(Item position entries)

** begin **

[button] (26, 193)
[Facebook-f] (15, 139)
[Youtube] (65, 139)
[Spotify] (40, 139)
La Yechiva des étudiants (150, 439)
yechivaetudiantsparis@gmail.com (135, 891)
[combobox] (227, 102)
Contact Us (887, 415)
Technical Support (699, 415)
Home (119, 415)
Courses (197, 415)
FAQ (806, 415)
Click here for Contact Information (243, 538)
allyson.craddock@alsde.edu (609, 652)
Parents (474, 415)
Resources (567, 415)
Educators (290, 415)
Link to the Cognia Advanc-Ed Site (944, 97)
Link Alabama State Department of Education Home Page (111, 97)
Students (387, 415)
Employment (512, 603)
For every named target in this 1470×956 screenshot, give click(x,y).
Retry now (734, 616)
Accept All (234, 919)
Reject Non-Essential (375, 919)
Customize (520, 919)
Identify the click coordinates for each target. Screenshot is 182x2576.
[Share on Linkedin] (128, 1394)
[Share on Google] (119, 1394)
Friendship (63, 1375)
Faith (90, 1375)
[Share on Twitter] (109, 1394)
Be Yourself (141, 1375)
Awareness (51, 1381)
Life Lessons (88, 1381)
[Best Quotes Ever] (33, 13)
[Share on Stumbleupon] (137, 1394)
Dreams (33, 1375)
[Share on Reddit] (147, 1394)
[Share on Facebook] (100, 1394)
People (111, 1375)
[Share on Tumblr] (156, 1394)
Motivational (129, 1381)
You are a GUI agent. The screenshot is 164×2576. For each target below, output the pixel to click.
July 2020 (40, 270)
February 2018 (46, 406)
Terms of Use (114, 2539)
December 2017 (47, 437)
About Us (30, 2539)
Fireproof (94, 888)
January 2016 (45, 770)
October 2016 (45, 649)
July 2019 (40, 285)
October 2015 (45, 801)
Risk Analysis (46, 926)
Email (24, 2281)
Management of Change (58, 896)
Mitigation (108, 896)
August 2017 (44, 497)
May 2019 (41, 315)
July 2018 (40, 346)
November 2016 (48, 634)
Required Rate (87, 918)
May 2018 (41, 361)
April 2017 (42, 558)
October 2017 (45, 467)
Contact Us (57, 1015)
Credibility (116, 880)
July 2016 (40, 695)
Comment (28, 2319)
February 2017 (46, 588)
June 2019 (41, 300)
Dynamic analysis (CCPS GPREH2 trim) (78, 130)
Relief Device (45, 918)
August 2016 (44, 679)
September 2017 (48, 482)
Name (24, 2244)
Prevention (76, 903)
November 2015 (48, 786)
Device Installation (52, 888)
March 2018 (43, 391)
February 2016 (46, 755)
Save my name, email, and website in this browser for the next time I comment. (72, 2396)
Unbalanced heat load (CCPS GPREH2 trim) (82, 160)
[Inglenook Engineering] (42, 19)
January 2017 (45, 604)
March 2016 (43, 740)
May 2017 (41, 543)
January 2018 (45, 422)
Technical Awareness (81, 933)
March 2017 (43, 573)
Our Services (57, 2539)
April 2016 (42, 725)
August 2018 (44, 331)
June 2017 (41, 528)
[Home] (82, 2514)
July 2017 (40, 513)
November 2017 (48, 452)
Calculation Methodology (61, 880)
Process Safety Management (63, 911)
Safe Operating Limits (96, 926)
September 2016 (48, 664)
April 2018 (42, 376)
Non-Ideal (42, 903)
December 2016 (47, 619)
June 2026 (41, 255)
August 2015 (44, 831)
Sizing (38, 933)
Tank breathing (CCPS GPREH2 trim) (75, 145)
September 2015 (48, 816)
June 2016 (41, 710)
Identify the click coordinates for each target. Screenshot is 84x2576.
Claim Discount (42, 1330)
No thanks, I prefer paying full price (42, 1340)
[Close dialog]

** end **

## Goal of the exercise
Please reproduce every one of the item position entries above, word for word.

## Answer to the exercise
[button] (26, 193)
[Facebook-f] (15, 139)
[Youtube] (65, 139)
[Spotify] (40, 139)
La Yechiva des étudiants (150, 439)
yechivaetudiantsparis@gmail.com (135, 891)
[combobox] (227, 102)
Contact Us (887, 415)
Technical Support (699, 415)
Home (119, 415)
Courses (197, 415)
FAQ (806, 415)
Click here for Contact Information (243, 538)
allyson.craddock@alsde.edu (609, 652)
Parents (474, 415)
Resources (567, 415)
Educators (290, 415)
Link to the Cognia Advanc-Ed Site (944, 97)
Link Alabama State Department of Education Home Page (111, 97)
Students (387, 415)
Employment (512, 603)
For every named target in this 1470×956 screenshot, give click(x,y).
Retry now (734, 616)
Accept All (234, 919)
Reject Non-Essential (375, 919)
Customize (520, 919)
Identify the click coordinates for each target. Screenshot is 182x2576.
[Share on Linkedin] (128, 1394)
[Share on Google] (119, 1394)
Friendship (63, 1375)
Faith (90, 1375)
[Share on Twitter] (109, 1394)
Be Yourself (141, 1375)
Awareness (51, 1381)
Life Lessons (88, 1381)
[Best Quotes Ever] (33, 13)
[Share on Stumbleupon] (137, 1394)
Dreams (33, 1375)
[Share on Reddit] (147, 1394)
[Share on Facebook] (100, 1394)
People (111, 1375)
[Share on Tumblr] (156, 1394)
Motivational (129, 1381)
You are a GUI agent. The screenshot is 164×2576. For each target below, output the pixel to click.
July 2020 (40, 270)
February 2018 (46, 406)
Terms of Use (114, 2539)
December 2017 (47, 437)
About Us (30, 2539)
Fireproof (94, 888)
January 2016 (45, 770)
October 2016 (45, 649)
July 2019 (40, 285)
October 2015 (45, 801)
Risk Analysis (46, 926)
Email (24, 2281)
Management of Change (58, 896)
Mitigation (108, 896)
August 2017 (44, 497)
May 2019 (41, 315)
July 2018 (40, 346)
November 2016 (48, 634)
Required Rate (87, 918)
May 2018 (41, 361)
April 2017 (42, 558)
October 2017 (45, 467)
Contact Us (57, 1015)
Credibility (116, 880)
July 2016 (40, 695)
Comment (28, 2319)
February 2017 (46, 588)
June 2019 (41, 300)
Dynamic analysis (CCPS GPREH2 trim) (78, 130)
Relief Device (45, 918)
August 2016 (44, 679)
September 2017 (48, 482)
Name (24, 2244)
Prevention (76, 903)
November 2015 (48, 786)
Device Installation (52, 888)
March 2018 (43, 391)
February 2016 (46, 755)
Save my name, email, and website in this browser for the next time I comment. (72, 2396)
Unbalanced heat load (CCPS GPREH2 trim) (82, 160)
[Inglenook Engineering] (42, 19)
January 2017 (45, 604)
March 2016 (43, 740)
May 2017 (41, 543)
January 2018 (45, 422)
Technical Awareness (81, 933)
March 2017 (43, 573)
Our Services (57, 2539)
April 2016 (42, 725)
August 2018 (44, 331)
June 2017 (41, 528)
[Home] (82, 2514)
July 2017 (40, 513)
November 2017 (48, 452)
Calculation Methodology (61, 880)
Process Safety Management (63, 911)
Safe Operating Limits (96, 926)
September 2016 (48, 664)
April 2018 (42, 376)
Non-Ideal (42, 903)
December 2016 (47, 619)
June 2026 (41, 255)
August 2015 (44, 831)
Sizing (38, 933)
Tank breathing (CCPS GPREH2 trim) (75, 145)
September 2015 (48, 816)
June 2016 (41, 710)
Identify the click coordinates for each target. Screenshot is 84x2576.
Claim Discount (42, 1330)
No thanks, I prefer paying full price (42, 1340)
[Close dialog]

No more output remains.